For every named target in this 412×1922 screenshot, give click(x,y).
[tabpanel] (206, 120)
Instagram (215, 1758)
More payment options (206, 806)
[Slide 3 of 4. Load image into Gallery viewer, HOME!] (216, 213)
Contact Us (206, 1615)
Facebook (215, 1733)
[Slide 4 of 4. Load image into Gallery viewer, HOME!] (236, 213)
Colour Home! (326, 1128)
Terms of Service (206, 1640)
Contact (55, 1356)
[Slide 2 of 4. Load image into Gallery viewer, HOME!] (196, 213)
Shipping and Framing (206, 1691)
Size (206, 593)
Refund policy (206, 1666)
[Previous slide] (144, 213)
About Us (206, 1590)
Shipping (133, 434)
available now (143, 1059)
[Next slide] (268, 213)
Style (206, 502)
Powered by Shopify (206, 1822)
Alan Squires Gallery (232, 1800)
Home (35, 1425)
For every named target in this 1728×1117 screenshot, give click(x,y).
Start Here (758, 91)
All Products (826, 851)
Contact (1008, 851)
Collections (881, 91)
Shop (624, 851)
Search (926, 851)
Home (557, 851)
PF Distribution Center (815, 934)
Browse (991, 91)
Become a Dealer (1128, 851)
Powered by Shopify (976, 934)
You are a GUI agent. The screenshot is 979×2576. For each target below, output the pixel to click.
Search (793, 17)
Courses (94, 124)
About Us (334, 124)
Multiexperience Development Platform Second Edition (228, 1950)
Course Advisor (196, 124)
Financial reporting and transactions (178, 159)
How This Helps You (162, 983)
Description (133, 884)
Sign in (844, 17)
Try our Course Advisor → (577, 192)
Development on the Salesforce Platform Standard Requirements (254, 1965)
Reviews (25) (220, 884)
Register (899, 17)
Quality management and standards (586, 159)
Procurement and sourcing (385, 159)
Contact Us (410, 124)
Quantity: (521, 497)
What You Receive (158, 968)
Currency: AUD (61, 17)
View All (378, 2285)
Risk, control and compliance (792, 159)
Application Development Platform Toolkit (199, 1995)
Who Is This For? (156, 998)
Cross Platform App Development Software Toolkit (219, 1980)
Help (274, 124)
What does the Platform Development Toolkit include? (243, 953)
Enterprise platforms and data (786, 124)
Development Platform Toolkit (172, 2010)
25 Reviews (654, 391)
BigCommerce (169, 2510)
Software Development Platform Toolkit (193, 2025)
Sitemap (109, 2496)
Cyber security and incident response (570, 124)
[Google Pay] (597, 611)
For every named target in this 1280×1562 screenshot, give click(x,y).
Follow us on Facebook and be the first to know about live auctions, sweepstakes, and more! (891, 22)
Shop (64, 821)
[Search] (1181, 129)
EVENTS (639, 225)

⁂

Work to complete: Out of the entries above, write out only the lines between the line holding "[Slide 4 of" and the line holding "Who Is This For? (156, 998)", inclusive, each exactly as given.

Reply:
[Slide 4 of 4. Load image into Gallery viewer, HOME!] (236, 213)
Colour Home! (326, 1128)
Terms of Service (206, 1640)
Contact (55, 1356)
[Slide 2 of 4. Load image into Gallery viewer, HOME!] (196, 213)
Shipping and Framing (206, 1691)
Size (206, 593)
Refund policy (206, 1666)
[Previous slide] (144, 213)
About Us (206, 1590)
Shipping (133, 434)
available now (143, 1059)
[Next slide] (268, 213)
Style (206, 502)
Powered by Shopify (206, 1822)
Alan Squires Gallery (232, 1800)
Home (35, 1425)
For every named target in this 1728×1117 screenshot, give click(x,y).
Start Here (758, 91)
All Products (826, 851)
Contact (1008, 851)
Collections (881, 91)
Shop (624, 851)
Search (926, 851)
Home (557, 851)
PF Distribution Center (815, 934)
Browse (991, 91)
Become a Dealer (1128, 851)
Powered by Shopify (976, 934)
You are a GUI agent. The screenshot is 979×2576. For each target below, output the pixel to click.
Search (793, 17)
Courses (94, 124)
About Us (334, 124)
Multiexperience Development Platform Second Edition (228, 1950)
Course Advisor (196, 124)
Financial reporting and transactions (178, 159)
How This Helps You (162, 983)
Description (133, 884)
Sign in (844, 17)
Try our Course Advisor → (577, 192)
Development on the Salesforce Platform Standard Requirements (254, 1965)
Reviews (25) (220, 884)
Register (899, 17)
Quality management and standards (586, 159)
Procurement and sourcing (385, 159)
Contact Us (410, 124)
Quantity: (521, 497)
What You Receive (158, 968)
Currency: AUD (61, 17)
View All (378, 2285)
Risk, control and compliance (792, 159)
Application Development Platform Toolkit (199, 1995)
Who Is This For? (156, 998)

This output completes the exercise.